Bit of a dry post coming up, but when you consider I blew my Sunday on this it might make sense. Curiosity got the better of me today and I spent most of it playing with convolutions with OpenCL on a GPU - I had a pretty fast implementation but wanted to compare it with some other ideas I had.
As it turned out, the implementation I had was the fastest after-all, although I tweaked it a tiny bit during the process.
For kernels at 3x3 (or 7x7 for 4-channel UBYTE images), a simple 2d implementation is very slightly faster than a more complex algorithm.
For non-separable convolution, a complex implementation which uses a rolling buffer is over 3x faster than a naive implementation, at least up to sizes of 31x31.
For separable convolution, my complex implementation is up to 2.5x faster than a naive implementation.
My separable convolution implementation reads 16x16 blocks of image into local memory and then each thread generates all results from the local memory in one pass - e.g. for up to 7x7 convolution it reads 2x16x16 blocks, for up to 15x15 convolution it reads 3x16x16 blocks, and so on i.e. you need the 16x16 data plus 'kernel radius' pixels each size. It uses transpose for the Y convolution case during load and saving of the data but the processing is identical. It also uses the trick of offsetting the odd rows of the data so they avoid local memory contention when they might otherwise - e.g. when the number of bocks being read is even.

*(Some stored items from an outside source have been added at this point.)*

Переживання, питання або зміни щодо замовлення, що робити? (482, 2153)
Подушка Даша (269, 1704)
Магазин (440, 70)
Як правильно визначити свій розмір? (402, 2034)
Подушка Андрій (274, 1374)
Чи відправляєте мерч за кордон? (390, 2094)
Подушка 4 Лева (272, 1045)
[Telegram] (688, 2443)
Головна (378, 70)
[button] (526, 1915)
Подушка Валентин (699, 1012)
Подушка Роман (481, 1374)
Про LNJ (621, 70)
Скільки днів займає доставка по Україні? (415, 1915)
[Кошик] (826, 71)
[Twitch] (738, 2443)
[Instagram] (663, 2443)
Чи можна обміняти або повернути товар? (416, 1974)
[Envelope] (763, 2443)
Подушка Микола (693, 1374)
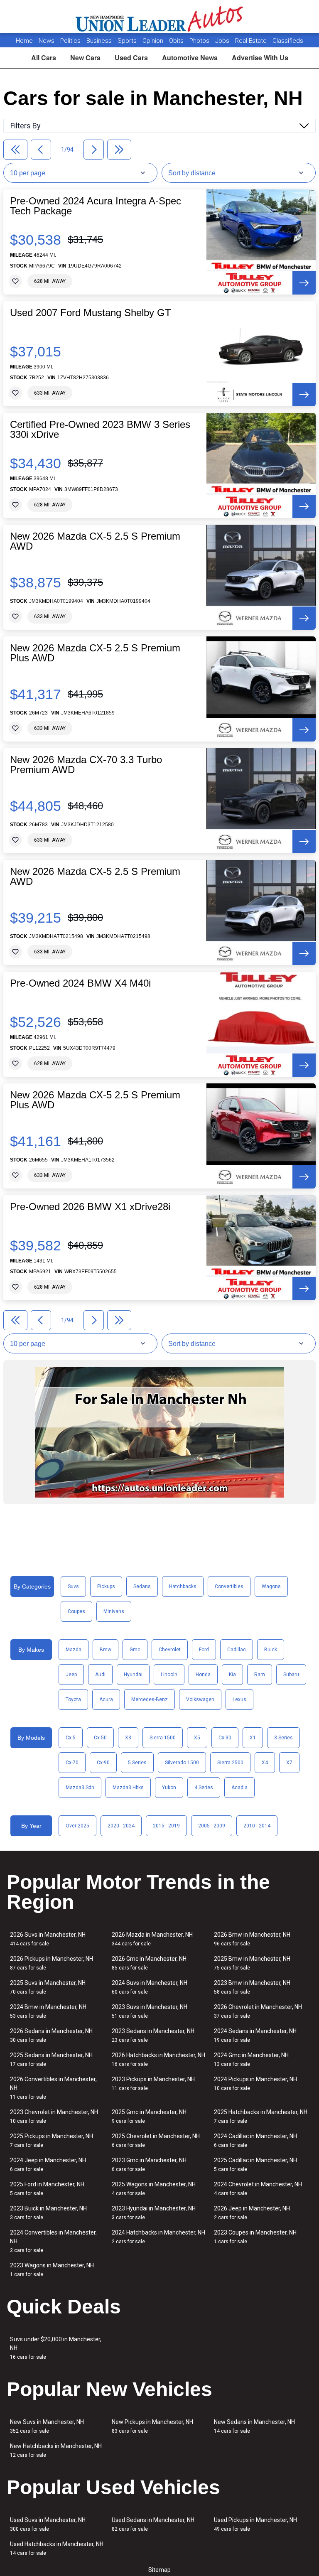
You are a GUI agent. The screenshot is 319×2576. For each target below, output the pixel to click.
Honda (203, 1674)
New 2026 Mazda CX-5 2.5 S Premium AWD (95, 541)
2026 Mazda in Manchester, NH (152, 1939)
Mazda (73, 1650)
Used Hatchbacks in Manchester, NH (56, 2548)
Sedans (142, 1586)
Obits (177, 40)
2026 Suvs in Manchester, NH (48, 1939)
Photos (200, 40)
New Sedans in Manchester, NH (254, 2426)
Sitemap (159, 2569)
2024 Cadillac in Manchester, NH (255, 2140)
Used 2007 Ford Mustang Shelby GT (90, 313)
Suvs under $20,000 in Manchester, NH (55, 2348)
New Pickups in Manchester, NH (152, 2426)
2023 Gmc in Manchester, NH (149, 2164)
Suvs (73, 1586)
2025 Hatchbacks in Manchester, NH (260, 2116)
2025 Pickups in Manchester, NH (51, 2140)
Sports (128, 40)
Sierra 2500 (230, 1763)
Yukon (169, 1787)
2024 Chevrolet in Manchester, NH (258, 2188)
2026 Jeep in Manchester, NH (252, 2212)
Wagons (271, 1586)
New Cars (85, 57)
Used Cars (131, 57)
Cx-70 (72, 1763)
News (46, 40)
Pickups (106, 1586)
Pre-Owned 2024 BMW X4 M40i (80, 983)
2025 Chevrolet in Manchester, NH (156, 2140)
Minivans (113, 1611)
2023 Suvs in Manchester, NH (149, 2011)
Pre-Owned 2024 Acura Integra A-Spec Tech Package (95, 206)
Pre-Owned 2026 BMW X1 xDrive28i (90, 1207)
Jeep (71, 1674)
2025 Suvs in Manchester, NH (48, 1987)
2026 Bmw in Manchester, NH (252, 1939)
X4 (265, 1763)
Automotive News (190, 57)
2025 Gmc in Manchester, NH (149, 2116)
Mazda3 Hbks (128, 1787)
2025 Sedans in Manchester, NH (51, 2059)
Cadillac (236, 1650)
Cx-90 (103, 1763)
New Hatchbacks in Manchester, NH (56, 2450)
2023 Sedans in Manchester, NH (153, 2035)
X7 (289, 1763)
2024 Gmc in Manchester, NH (251, 2059)
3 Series (283, 1738)
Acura (106, 1699)
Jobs (223, 40)
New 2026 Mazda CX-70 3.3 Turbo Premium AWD (86, 765)
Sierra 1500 (163, 1738)
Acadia (239, 1787)
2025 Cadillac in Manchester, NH (255, 2164)
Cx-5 (71, 1738)
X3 (128, 1738)
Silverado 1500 (182, 1763)
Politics (70, 40)
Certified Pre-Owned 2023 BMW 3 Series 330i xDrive (100, 430)
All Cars (43, 57)
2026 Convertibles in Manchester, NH (53, 2088)
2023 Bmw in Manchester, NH (252, 1987)
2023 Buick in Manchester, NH (48, 2212)
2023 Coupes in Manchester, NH (255, 2236)
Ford (204, 1650)
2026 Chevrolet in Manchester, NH (258, 2011)
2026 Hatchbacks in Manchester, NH (158, 2059)
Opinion (153, 40)
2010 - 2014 (256, 1826)
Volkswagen (200, 1699)
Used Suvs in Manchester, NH (48, 2524)
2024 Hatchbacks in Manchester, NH (158, 2236)
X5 (197, 1738)
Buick (270, 1650)
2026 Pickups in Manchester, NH (51, 1963)
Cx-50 (100, 1738)
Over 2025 (77, 1826)
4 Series (203, 1787)
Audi (100, 1674)
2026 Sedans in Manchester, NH (51, 2035)
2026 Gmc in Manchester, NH (149, 1963)
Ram (259, 1674)
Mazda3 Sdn (80, 1787)
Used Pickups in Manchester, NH (255, 2524)
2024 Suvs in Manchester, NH (149, 1987)
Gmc (135, 1650)
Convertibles (229, 1586)
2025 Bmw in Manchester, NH (252, 1963)
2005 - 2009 (211, 1826)
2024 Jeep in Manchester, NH (48, 2164)
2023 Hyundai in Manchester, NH (154, 2212)
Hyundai (133, 1674)
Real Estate (251, 40)
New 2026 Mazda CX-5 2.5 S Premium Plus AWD (95, 653)
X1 (253, 1738)
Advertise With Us (260, 57)
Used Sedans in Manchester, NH (153, 2524)
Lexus (239, 1699)
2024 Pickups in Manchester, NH (255, 2083)
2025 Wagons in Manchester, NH (154, 2188)
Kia (232, 1674)
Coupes (76, 1611)
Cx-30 (224, 1738)
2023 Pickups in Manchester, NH (153, 2083)
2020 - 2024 (121, 1826)
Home (24, 40)
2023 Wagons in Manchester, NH (52, 2269)
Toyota (73, 1699)
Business (99, 40)
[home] (160, 16)
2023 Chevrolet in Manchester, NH (54, 2116)
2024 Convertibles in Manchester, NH (53, 2241)
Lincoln (169, 1674)
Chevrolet (170, 1650)
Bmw (105, 1650)
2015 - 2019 (166, 1826)
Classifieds (287, 40)
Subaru (291, 1674)
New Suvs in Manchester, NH (47, 2426)
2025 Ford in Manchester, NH (47, 2188)
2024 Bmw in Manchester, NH (48, 2011)
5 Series (137, 1763)
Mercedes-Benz (149, 1699)
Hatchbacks (182, 1586)
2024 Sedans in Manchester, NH (255, 2035)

FWIW for 640x480 image on a GTX 480 A single channel FLOAT 31x31 separable convolution is about 190uS, or 470uS for naive version. For UBYTE 177uS vs 470uS. For a 4 channel image the timings are 413uS, 916uS, 389uS, and 465uS respectively. So larger (byte size) images gain more - presumably from the reduction in memory reads and lower cache loading.
Actually - yesterday I started working on a JOCL based image processing library that I intend to drop on google code at some point - and this investigation was part of that. More should be forthcoming on that soon although right now I just don't have enough put together to be much use.